Text excerpt:
In the post on Thursday 2/4/21 we learned that a majority of federal courts now agree on the standard for willful violations of the FMLA. Let’s first review the background, then the standard that came out of it. Andrea Olson provided consulting services to Bonneville Power Administration via a third-party administrator. Olson suffered from anxiety and went on FMLA leave. BPA did not give her notice of her FMLA rights. A month into the leave, BPA discussed terminating Olson (why is in the post) but decided not to. What else happened at this point is noted in the post. Then about three months into the leave, BPA agreed that Olson could telework; she thought they wanted her to train her replacement, so she refused and never returned to work. What she did instead was sue BPA for interference with her FMLA rights (on the basis noted I the post). The case went to trial and the decision was in favor of BPA. Olson appealed; the question was whether BPA’s failure to notify her of her FMLA rights prejudiced her. Not needing to get to the merits of that argument, the appellate court instead looked to whether BPA’s failure was willful, a term not defined by the statute. How the court arrived at its definition is in the post, including the facts that were relevant to the decision.
TAKEAWAY: While this does not (yet?) apply in PA, it provides good guidance to employers and employees in cases of alleged FMLA interference and whether a claim is valid.
The post on Friday 2/5/21 showed us that a court found lengthy leaves of absence may not be reasonable accommodations under the ADA. While this is not a new analysis of the question, it is important to repeat. The decision came down December 30, 2020. McAllister had been employed as an assembly worker. She began a medical leave of absence after being injured in a car accident. She applied for both STD and FMLA leave; her doctor offered a certification that included what is noted in the post. Her anticipated return to work date was extended several times; finally, after the approved leave expired, the employer terminated her after learning that she would not be able to return for at least 2 more months. McAllister sued, alleging failure to accommodate under the ADA. The trial court granted summary judgment for the employer; on appeal, that decision was affirmed. The court analyzed the facts under the applicable statutory provisions, including whether McAllister was entitled to protection under the ADA and, if so, whether an additional 4 months of leave was a reasonable accommodation. See the post for the analysis.

Activity 1:
Answer these questions from the employment law summaries:
(a) What condition did Andrea Olson suffer from before going on FMLA leave?
(b) On what date did the decision in McAllister's case come down?
(c) What job had McAllister been employed in?
Activity 2: Return, unchanged, the part of the employment law summaries that opens with the words containing "TAKEAWAY: While this" and closes with "claim is valid.".

Given entries:
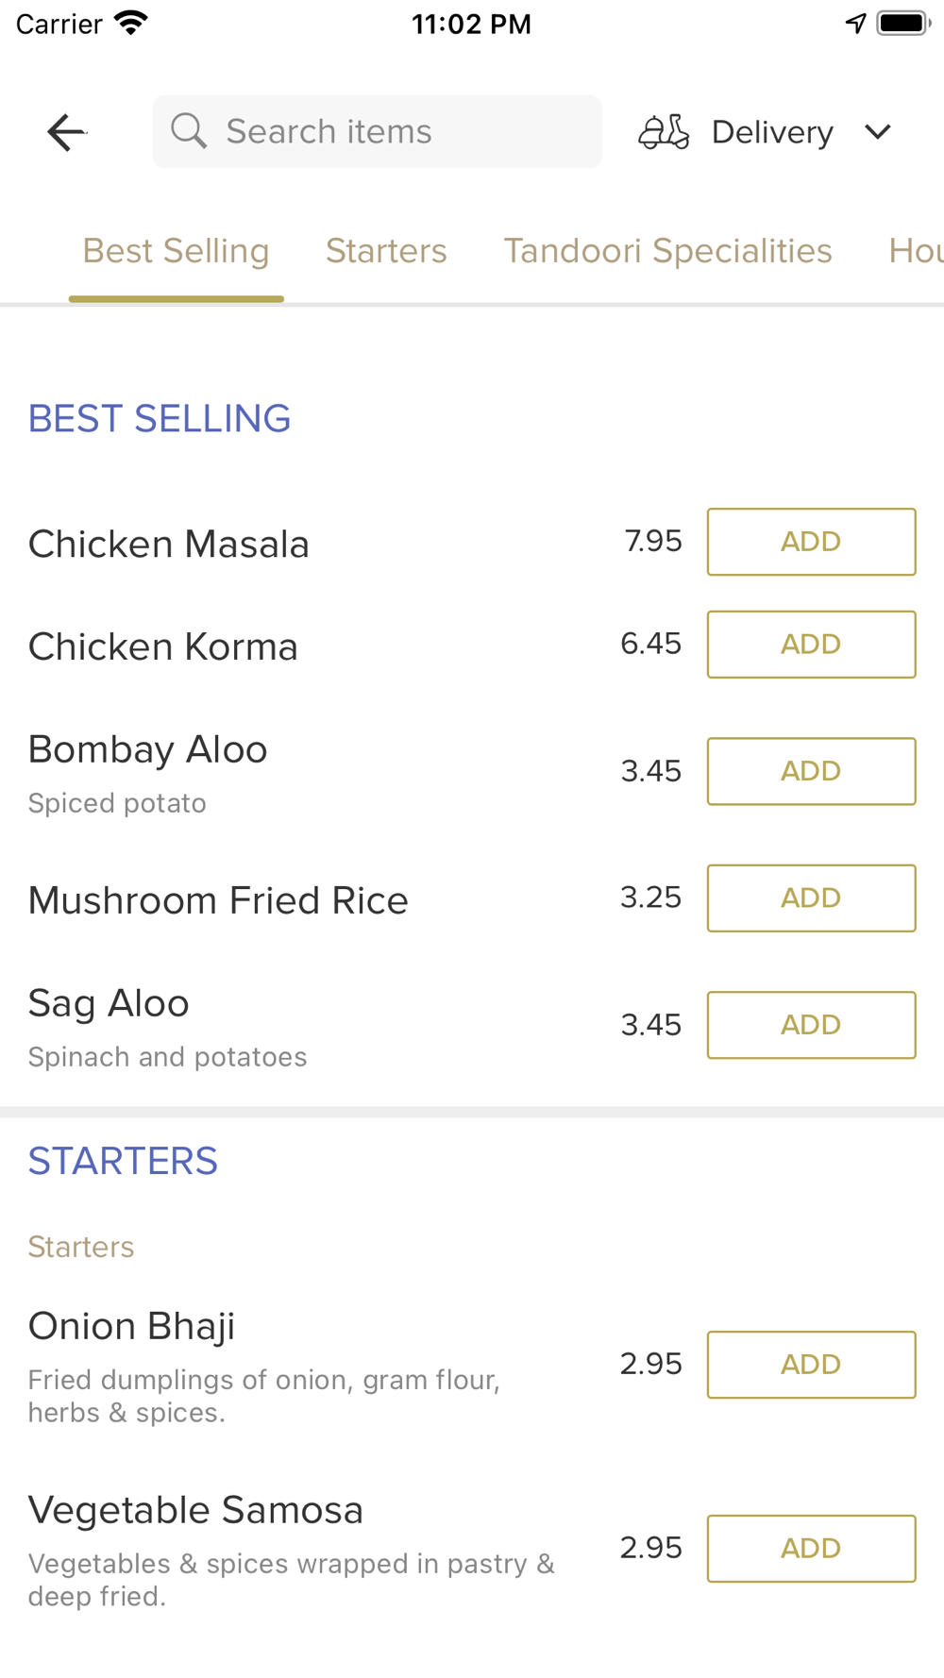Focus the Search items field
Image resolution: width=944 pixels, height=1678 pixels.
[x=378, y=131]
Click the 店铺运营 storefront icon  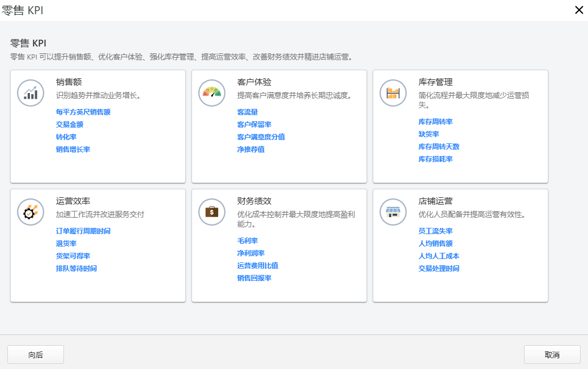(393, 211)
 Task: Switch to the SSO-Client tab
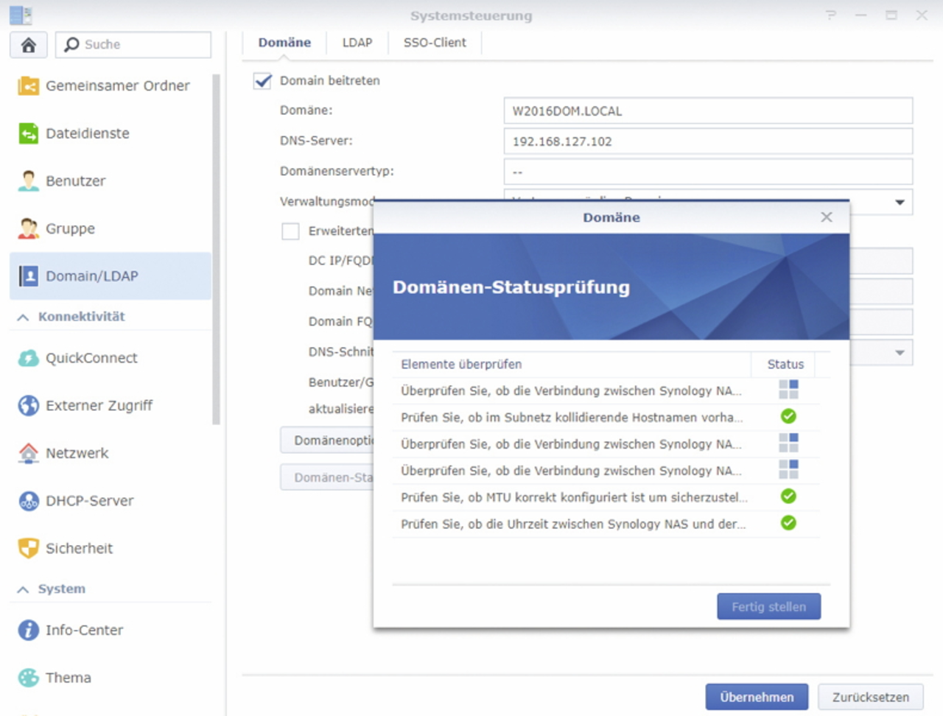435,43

Written answer 1:
(a) Anxiety
(b) December 30, 2020
(c) Assembly worker

Written answer 2:
TAKEAWAY: While this does not (yet?) apply in PA, it provides good guidance to employers and employees in cases of alleged FMLA interference and whether a claim is valid.